[[ DATASET ENTRIES open ]]
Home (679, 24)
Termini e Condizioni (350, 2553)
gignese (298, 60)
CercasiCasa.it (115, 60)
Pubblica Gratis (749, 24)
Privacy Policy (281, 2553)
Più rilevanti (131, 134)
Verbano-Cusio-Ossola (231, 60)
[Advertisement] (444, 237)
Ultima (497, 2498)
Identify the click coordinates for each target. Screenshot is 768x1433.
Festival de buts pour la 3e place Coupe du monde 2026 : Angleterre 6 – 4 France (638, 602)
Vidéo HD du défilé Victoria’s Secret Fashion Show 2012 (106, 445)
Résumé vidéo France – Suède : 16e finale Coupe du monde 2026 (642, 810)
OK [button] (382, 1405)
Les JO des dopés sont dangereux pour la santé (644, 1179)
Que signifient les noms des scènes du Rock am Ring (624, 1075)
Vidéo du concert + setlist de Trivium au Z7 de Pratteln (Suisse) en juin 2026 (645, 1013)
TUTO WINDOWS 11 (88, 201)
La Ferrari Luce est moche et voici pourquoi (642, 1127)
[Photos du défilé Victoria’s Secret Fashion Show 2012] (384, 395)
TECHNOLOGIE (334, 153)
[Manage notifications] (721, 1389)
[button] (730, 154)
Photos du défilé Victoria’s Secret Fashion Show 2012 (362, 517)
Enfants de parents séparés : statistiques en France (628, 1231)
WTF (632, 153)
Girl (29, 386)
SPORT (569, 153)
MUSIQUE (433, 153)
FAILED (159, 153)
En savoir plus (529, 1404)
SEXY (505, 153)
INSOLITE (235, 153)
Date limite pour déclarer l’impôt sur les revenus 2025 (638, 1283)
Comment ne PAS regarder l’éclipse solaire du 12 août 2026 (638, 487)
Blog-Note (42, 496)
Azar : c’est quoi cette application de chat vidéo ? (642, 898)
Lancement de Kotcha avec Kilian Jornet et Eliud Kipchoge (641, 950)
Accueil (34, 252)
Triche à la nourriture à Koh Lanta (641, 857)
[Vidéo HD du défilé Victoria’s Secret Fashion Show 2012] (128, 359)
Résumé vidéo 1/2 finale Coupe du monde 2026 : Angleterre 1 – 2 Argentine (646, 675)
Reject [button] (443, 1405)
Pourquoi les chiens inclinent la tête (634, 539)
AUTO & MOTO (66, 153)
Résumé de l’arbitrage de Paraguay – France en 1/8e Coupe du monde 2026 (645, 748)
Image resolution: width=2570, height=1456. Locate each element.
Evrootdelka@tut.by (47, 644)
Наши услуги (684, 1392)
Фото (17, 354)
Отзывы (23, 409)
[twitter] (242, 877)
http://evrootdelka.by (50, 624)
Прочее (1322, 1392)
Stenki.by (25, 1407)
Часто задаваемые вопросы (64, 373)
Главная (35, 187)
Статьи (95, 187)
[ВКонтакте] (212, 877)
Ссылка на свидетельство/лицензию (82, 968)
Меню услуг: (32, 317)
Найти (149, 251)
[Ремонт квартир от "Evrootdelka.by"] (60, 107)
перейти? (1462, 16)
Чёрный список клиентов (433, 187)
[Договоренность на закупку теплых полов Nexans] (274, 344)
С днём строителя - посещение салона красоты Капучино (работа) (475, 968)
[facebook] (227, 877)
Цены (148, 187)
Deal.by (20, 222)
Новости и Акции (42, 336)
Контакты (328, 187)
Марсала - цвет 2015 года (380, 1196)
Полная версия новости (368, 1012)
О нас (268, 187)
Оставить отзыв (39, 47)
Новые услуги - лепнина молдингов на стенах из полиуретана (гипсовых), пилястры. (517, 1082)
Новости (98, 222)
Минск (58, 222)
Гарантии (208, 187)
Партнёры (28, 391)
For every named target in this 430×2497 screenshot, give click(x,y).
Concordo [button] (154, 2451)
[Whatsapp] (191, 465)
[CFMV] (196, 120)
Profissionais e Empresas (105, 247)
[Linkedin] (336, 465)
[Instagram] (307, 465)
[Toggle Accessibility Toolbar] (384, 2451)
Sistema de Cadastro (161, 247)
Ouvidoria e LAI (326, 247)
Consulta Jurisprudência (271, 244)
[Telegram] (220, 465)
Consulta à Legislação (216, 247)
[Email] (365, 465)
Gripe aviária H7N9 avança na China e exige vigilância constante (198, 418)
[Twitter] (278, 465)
[[ DATASET ENTRIES closed ]]
WORK REQUEST -> Nothing in the material may be left out; write it all out verbatim.

RESULT FOR THIS EXERCISE ->
Home (679, 24)
Termini e Condizioni (350, 2553)
gignese (298, 60)
CercasiCasa.it (115, 60)
Pubblica Gratis (749, 24)
Privacy Policy (281, 2553)
Più rilevanti (131, 134)
Verbano-Cusio-Ossola (231, 60)
[Advertisement] (444, 237)
Ultima (497, 2498)
Identify the click coordinates for each target. Screenshot is 768x1433.
Festival de buts pour la 3e place Coupe du monde 2026 : Angleterre 6 – 4 France (638, 602)
Vidéo HD du défilé Victoria’s Secret Fashion Show 2012 (106, 445)
Résumé vidéo France – Suède : 16e finale Coupe du monde 2026 (642, 810)
OK [button] (382, 1405)
Les JO des dopés sont dangereux pour la santé (644, 1179)
Que signifient les noms des scènes du Rock am Ring (624, 1075)
Vidéo du concert + setlist de Trivium au Z7 de Pratteln (Suisse) en juin 2026 (645, 1013)
TUTO WINDOWS 11 (88, 201)
La Ferrari Luce est moche et voici pourquoi (642, 1127)
[Photos du défilé Victoria’s Secret Fashion Show 2012] (384, 395)
TECHNOLOGIE (334, 153)
[Manage notifications] (721, 1389)
[button] (730, 154)
Photos du défilé Victoria’s Secret Fashion Show 2012 (362, 517)
Enfants de parents séparés : statistiques en France (628, 1231)
WTF (632, 153)
Girl (29, 386)
SPORT (569, 153)
MUSIQUE (433, 153)
FAILED (159, 153)
En savoir plus (529, 1404)
SEXY (505, 153)
INSOLITE (235, 153)
Date limite pour déclarer l’impôt sur les revenus 2025 (638, 1283)
Comment ne PAS regarder l’éclipse solaire du 12 août 2026 (638, 487)
Blog-Note (42, 496)
Azar : c’est quoi cette application de chat vidéo ? (642, 898)
Lancement de Kotcha avec Kilian Jornet et Eliud Kipchoge (641, 950)
Accueil (34, 252)
Triche à la nourriture à Koh Lanta (641, 857)
[Vidéo HD du défilé Victoria’s Secret Fashion Show 2012] (128, 359)
Résumé vidéo 1/2 finale Coupe du monde 2026 : Angleterre 1 – 2 Argentine (646, 675)
Reject [button] (443, 1405)
Pourquoi les chiens inclinent la tête (634, 539)
AUTO & MOTO (66, 153)
Résumé de l’arbitrage de Paraguay – France en 1/8e Coupe du monde 2026 (645, 748)
Image resolution: width=2570, height=1456. Locate each element.
Evrootdelka@tut.by (47, 644)
Наши услуги (684, 1392)
Фото (17, 354)
Отзывы (23, 409)
[twitter] (242, 877)
http://evrootdelka.by (50, 624)
Прочее (1322, 1392)
Stenki.by (25, 1407)
Часто задаваемые вопросы (64, 373)
Главная (35, 187)
Статьи (95, 187)
[ВКонтакте] (212, 877)
Ссылка на свидетельство/лицензию (82, 968)
Меню услуг: (32, 317)
Найти (149, 251)
[Ремонт квартир от "Evrootdelka.by"] (60, 107)
перейти? (1462, 16)
Чёрный список клиентов (433, 187)
[Договоренность на закупку теплых полов Nexans] (274, 344)
С днём строителя - посещение салона красоты Капучино (работа) (475, 968)
[facebook] (227, 877)
Цены (148, 187)
Deal.by (20, 222)
Новости и Акции (42, 336)
Контакты (328, 187)
Марсала - цвет 2015 года (380, 1196)
Полная версия новости (368, 1012)
О нас (268, 187)
Оставить отзыв (39, 47)
Новые услуги - лепнина молдингов на стенах из полиуретана (гипсовых), пилястры. (517, 1082)
Новости (98, 222)
Минск (58, 222)
Гарантии (208, 187)
Партнёры (28, 391)
For every named target in this 430×2497 screenshot, give click(x,y).
Concordo [button] (154, 2451)
[Whatsapp] (191, 465)
[CFMV] (196, 120)
Profissionais e Empresas (105, 247)
[Linkedin] (336, 465)
[Instagram] (307, 465)
[Toggle Accessibility Toolbar] (384, 2451)
Sistema de Cadastro (161, 247)
Ouvidoria e LAI (326, 247)
Consulta Jurisprudência (271, 244)
[Telegram] (220, 465)
Consulta à Legislação (216, 247)
[Email] (365, 465)
Gripe aviária H7N9 avança na China e exige vigilância constante (198, 418)
[Twitter] (278, 465)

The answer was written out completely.